Williams said the class embodies her teaching objectives for all her classes.
“To foster intellectual curiosity, ethical leadership, empathy, service, and awareness of different perspectives,” she said, defining her teaching style and objectives.
“I cannot imagine a higher honor than to be recognized by the TCU honors students,” Williams said. “I was surprised and very touched. This award means a lot to me because it’s a students’ choice award.”
Williams received the award from one of her students, Graham McMillan, during the 51st Annual Honors Convocation in Ed Landreth Auditorium in April.
“Graham is special to me, and I hope we’ll be friends for many years to come,” she said.
McMillan, a senior political science major, said one of Williams’s most admirable traits is that she wants to hear students’ perspectives.
“She is really well liked by the students,” McMillan said. “That comes with not just a popularity factor, but also just a genuine care for her student population and their intellectual and personal growth.”
Williams is also the author of “George Eliot: Poetess,” which will be published this year.
Williams said the book is the first full-length study of Eliot’s poetry. In the book, she argues for the importance of taking into account Eliot’s poetry to gain a more complete understanding of her work as a whole and its relation to Victorian literature.
“It was through reading Eliot’s literature and writing this book that I came to appreciate the value of sympathy, what we now call “empathy” in our society, and ultimately how I came to teach a class on empathy,” Williams said.
“The really fun part about this class is the service learning,” Williams said. “Early in the semester, students form service groups, ideally matching their individual interests and talents with the needs of the service community we work with, Como Community Center.”
The Como Community Center provides after-school programs, youth sports and a variety of activities for the Lake Como community, according to their website.
Williams gives her students the opportunity to create their own learning environment giving them a lot of control in the classroom.
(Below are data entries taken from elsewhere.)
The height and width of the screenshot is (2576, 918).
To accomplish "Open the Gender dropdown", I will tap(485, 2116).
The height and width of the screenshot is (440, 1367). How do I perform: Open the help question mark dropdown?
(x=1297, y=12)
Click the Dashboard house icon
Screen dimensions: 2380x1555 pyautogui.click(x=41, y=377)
Her classroom is often filled with laughter.
“Dr. Williams is a great professor,” said Haley Parker, a junior social work also enrolled in the class. “But the thing I appreciate the most about our classroom discussions is that she leaves the class up to the students.”
She was able to maintain a good balance of sharing knowledge and while listening to the student’s thoughts, Parker said.
“She acted more like a student in the class rather than an authoritative way,” Parker said.
In “Nature of Value: Empathy,” students are given the opportunity to share their experiences about the Como Community Center with the class. The students taught the class while Williams gave feedback making the student-teacher interactions different than most.
“Students seem to appreciate being given some control in their learning and, for the most part, they rise to the challenge,” William’s said.
For each course, Williams said she will set clear guidelines, course goals and outcomes, but will offer latitude when it comes to classroom interaction, presentations and projects.